# What do fish do when you're not watching them?



## Isis24 (Dec 10, 2008)

As soon as I walk up to my tank, all my fish come out from hiding and stare at me in anticipation (foood!!!). I often sneak up on them to see what they're up to, and usually they're not swimming around...just sort of sitting there, usually near the bottom of the tank. Is this what fish do? Are my fish unhappy? (is this a stupid question?)...

I know someone will ask...so here's more info:

40G tank
pH: 7.0
ammonia: 0
nitrites <0.1
nitrates: ~10-15

Fish:
1 Juvie Severum
2 juvie angels
1 kribensis
1 juvie satanoperca daemon

What do your fish do when you're not watching them?


----------



## Joels fish (Nov 17, 2007)

Throw wild parties, steal cars , and conspire to turn the dog against me. Other than that , they usually swim , dig , case each other a bit , whatever strikes their fancy at the moment. True fish aren't alway very active but they have their busy times .


----------



## Desi&lt;3 (Feb 13, 2008)

Mine are forever changing the decor around - bugs me to death


----------



## Joels fish (Nov 17, 2007)

Maybe you don't have enough surface aggitation and the oxygen levels are a bit low. That can definately lead to lethargic fish. Maybe the temps a bit low reducing their metabolism and their activity level. Juvie cichlids can be shy , but they shouldn't just be sitting there.

Maybe try upping the temp a bit and add some extra surface movement for the water(air stone or small power head ) and see if that helps. Also you might reduce their food a little. If they are a little hungry and will go looking for food ,and they'll move around a bit more .


----------



## Isis24 (Dec 10, 2008)

Desi<3 said:


> Mine are forever changing the decor around - bugs me to death


LOL... I forgot about that! My severum uproots ALL of my plants daily.


----------



## Isis24 (Dec 10, 2008)

Joels fish: Thanks for the advice; I suspected that as well, so I added an AC 30 air pump. The temperature is at 81... I thought that seemed right. Too high maybe?

Is the air pump enough to ensure enough surface agitation? I've been worried about oxygen levels, because it seems that my Sev's gill plates are moving back and forth at a much larger amplitude than before. His mouth is also open more often than usual. I don't think I'm being paranoid!


----------



## Joels fish (Nov 17, 2007)

I think as long as it's moving water it's fine, but a power head will move more. How much water do you change weekly? Kinda sounds like a water quality issue.


----------



## Isis24 (Dec 10, 2008)

I change 40% twice per week!


----------



## Joels fish (Nov 17, 2007)

Sorry If I sent the wrong message by that, just trying to rule a few things out is all  .

Have you checked for parasites (gill flukes , ich, ect) ? The big problem is that any number of things can cause the symptoms your describing.
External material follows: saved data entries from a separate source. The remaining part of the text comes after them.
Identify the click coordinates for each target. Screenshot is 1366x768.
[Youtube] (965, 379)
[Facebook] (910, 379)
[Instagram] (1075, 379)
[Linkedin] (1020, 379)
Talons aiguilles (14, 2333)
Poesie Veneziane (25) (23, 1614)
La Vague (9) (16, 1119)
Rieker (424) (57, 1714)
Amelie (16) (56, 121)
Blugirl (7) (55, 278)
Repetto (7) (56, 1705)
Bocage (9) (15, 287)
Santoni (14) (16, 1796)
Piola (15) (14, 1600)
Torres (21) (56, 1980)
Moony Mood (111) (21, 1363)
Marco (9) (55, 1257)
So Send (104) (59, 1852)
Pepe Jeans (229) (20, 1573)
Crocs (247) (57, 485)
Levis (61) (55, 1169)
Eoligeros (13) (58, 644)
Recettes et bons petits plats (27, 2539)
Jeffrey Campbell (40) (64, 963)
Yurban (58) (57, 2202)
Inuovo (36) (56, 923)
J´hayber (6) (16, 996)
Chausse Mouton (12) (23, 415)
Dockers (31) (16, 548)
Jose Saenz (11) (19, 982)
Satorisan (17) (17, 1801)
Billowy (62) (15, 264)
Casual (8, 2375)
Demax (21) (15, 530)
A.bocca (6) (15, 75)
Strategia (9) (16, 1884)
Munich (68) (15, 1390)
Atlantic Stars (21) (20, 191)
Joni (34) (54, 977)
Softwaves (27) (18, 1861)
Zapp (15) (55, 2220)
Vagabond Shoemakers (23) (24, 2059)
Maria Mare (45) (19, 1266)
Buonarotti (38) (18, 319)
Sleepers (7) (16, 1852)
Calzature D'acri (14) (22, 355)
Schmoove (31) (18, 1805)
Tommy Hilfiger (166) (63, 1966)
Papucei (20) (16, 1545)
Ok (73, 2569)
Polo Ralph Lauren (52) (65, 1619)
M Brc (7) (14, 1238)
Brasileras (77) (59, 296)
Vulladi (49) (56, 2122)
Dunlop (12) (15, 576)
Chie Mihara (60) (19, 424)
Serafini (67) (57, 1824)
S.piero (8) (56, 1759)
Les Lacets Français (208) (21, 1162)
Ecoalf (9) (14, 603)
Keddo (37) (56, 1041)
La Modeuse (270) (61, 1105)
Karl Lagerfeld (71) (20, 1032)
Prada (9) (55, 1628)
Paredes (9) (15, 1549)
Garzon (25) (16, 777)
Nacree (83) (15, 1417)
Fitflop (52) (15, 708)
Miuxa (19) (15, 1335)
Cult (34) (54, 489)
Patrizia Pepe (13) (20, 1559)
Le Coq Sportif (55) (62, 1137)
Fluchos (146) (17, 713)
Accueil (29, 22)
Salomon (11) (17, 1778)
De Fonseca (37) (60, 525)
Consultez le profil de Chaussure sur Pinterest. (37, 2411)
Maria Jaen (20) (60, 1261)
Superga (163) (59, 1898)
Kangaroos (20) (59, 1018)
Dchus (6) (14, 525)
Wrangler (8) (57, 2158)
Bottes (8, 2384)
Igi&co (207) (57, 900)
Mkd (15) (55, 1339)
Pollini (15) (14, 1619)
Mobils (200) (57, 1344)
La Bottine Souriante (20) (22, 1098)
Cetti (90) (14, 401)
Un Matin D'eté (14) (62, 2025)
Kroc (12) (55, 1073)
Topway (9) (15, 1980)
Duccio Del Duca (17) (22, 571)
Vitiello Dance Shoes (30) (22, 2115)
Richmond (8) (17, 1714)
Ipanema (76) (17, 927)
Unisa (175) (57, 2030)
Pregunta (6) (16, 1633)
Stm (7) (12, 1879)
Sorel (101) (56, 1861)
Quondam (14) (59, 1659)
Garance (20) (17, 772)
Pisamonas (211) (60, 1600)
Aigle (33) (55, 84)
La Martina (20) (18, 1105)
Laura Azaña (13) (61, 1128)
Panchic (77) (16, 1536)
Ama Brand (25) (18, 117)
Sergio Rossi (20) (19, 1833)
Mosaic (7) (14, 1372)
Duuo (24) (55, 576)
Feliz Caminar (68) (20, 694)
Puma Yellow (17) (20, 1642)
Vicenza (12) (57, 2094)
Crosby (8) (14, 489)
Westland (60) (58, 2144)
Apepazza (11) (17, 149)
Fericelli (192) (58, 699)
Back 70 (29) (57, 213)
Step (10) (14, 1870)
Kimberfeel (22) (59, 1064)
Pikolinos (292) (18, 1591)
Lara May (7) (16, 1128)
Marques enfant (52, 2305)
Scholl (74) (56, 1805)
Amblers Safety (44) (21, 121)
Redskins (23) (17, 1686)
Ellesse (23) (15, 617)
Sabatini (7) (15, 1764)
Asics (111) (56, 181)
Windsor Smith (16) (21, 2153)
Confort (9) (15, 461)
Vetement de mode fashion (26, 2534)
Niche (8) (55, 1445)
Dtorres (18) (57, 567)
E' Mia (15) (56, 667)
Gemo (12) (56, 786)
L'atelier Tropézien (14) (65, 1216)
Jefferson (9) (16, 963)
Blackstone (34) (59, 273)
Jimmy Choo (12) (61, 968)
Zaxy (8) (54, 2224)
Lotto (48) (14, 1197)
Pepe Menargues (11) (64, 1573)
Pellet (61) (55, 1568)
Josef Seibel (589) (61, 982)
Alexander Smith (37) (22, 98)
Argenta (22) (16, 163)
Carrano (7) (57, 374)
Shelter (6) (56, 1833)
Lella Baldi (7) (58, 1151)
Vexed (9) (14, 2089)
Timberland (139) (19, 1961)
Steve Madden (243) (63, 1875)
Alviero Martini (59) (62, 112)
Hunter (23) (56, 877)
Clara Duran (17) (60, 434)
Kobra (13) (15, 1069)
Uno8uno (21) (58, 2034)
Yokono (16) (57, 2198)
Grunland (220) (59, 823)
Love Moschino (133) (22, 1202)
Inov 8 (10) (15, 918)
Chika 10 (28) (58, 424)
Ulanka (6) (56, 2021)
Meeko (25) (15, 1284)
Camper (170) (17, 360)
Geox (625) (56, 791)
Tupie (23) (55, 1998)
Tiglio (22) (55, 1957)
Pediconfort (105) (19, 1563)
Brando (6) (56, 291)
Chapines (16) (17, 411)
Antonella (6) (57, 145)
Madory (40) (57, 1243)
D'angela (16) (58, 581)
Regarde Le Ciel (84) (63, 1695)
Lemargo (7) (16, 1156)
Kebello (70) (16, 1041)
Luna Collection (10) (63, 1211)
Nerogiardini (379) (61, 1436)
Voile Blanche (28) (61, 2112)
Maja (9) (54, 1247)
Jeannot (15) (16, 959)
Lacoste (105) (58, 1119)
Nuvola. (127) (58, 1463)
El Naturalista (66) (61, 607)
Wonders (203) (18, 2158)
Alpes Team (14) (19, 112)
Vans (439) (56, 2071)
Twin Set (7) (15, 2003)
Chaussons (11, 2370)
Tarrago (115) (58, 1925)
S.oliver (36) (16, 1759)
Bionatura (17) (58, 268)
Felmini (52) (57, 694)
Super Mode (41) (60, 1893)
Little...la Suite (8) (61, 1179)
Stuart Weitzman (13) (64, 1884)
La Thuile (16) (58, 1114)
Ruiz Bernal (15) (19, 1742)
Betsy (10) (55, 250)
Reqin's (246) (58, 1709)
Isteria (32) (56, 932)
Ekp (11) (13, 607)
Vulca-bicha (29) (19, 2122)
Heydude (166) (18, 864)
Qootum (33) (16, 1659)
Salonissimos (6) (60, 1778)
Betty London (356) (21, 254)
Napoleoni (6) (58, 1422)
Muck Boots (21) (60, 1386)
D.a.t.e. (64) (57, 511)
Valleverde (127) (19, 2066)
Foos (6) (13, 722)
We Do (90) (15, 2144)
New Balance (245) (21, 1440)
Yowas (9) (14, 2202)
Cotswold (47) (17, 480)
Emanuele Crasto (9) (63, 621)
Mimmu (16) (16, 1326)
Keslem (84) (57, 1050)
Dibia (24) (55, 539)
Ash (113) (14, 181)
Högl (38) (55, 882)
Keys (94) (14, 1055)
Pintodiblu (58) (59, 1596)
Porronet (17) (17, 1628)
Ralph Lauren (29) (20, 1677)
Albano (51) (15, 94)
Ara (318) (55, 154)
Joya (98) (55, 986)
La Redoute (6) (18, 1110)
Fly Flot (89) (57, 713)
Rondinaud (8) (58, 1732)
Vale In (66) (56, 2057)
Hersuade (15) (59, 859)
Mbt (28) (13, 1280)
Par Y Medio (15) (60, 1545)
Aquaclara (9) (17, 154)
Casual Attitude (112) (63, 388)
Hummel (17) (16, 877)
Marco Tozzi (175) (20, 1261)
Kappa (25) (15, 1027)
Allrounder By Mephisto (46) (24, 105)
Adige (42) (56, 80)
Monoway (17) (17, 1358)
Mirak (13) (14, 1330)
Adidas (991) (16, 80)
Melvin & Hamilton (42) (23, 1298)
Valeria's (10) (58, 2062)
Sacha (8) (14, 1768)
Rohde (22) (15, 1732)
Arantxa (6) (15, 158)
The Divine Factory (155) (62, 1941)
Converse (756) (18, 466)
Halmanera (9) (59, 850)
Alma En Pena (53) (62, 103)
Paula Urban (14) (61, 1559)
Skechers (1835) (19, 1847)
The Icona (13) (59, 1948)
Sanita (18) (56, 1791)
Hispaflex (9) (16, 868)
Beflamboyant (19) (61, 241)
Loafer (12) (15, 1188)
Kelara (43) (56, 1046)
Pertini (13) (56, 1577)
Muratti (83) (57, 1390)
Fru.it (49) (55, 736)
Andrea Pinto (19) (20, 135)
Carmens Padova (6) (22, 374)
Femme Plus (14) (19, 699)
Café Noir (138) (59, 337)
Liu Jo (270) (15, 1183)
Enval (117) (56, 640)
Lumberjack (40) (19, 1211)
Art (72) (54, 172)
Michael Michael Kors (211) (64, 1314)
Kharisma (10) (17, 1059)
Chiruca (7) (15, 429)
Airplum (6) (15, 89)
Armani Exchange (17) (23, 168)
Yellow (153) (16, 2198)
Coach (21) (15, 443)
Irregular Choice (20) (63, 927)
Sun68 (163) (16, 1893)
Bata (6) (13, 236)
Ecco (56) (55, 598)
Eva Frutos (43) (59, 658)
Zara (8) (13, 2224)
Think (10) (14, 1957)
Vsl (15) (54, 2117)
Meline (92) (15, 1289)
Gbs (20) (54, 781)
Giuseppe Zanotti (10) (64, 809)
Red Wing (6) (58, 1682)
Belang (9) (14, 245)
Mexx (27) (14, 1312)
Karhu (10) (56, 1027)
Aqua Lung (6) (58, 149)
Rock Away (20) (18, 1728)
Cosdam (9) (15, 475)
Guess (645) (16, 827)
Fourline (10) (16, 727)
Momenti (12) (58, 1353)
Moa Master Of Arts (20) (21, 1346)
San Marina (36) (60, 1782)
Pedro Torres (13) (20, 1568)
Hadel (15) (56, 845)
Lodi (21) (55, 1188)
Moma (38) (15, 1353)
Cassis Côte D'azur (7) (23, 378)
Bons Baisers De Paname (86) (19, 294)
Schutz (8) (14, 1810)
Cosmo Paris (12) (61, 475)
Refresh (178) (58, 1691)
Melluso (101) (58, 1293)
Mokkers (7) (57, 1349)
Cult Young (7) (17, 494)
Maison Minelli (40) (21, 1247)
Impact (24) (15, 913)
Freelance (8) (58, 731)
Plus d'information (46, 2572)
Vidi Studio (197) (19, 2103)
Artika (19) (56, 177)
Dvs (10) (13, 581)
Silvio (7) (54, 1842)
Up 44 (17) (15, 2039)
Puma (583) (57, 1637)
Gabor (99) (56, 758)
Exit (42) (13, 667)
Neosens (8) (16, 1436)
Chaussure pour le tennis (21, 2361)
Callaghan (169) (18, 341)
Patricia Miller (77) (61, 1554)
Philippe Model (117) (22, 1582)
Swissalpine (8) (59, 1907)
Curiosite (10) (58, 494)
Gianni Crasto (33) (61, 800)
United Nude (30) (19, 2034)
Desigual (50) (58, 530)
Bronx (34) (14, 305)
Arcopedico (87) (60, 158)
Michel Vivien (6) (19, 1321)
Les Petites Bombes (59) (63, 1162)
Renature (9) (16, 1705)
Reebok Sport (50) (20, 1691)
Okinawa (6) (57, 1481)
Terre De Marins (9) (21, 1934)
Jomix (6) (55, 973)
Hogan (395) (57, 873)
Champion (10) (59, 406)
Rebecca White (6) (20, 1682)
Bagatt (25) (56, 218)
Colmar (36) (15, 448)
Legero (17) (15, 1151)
As you can see it makes it a PITA to trouble shoot things sometimes. Is it just the sev, or do the others do this as well? Another question is who's new, and were they quarantined before they were introduced?


----------



## Lostlilkidd (Jan 27, 2009)

The conspire just like Stewie!


----------



## Isis24 (Dec 10, 2008)

Joels fish said:


> Sorry If I sent the wrong message by that, just trying to rule a few things out is all  .
> 
> Have you checked for parasites (gill flukes , ich, ect) ? The big problem is that any number of things can cause the symptoms your describing. As you can see it makes it a PITA to trouble shoot things sometimes. Is it just the sev, or do the others do this as well? Another question is who's new, and were they quarantined before they were introduced?


I really appreciate your help! From what I've noticed, it's only the Severum doing this. His poop looks great, and his overall condition seems to be wonderful. He eats like a pig, as always. I don't SEE any Ich. I don't know what gill flukes are... The only new addition (2 weeks ago) is my Satanoperca daemon, and he's doing really well. I can imagine that you're going to roll your eyes when I say this, but my LFS quarantines fish for at least 2 weeks before selling them. In addition, this particular fish had been "on display" for at least a month before I bought him. He and some Geos had their own tank (they all arrived together). I don't have a QT tank at home!

This picture of my Sev is from last week. I don't know if it helps any, but I'll show off my pride and joy any chance I get!










Thanks again!

For anyone else who's reading this thread, what do your fish do when you're not looking? I'm curious to see what kind of responses we get!


----------



## Isis24 (Dec 10, 2008)

Ohhh, one more thing. The tank has been running for only one week, but I used media from my old tank and ammonia and nitrites have been at zero all week.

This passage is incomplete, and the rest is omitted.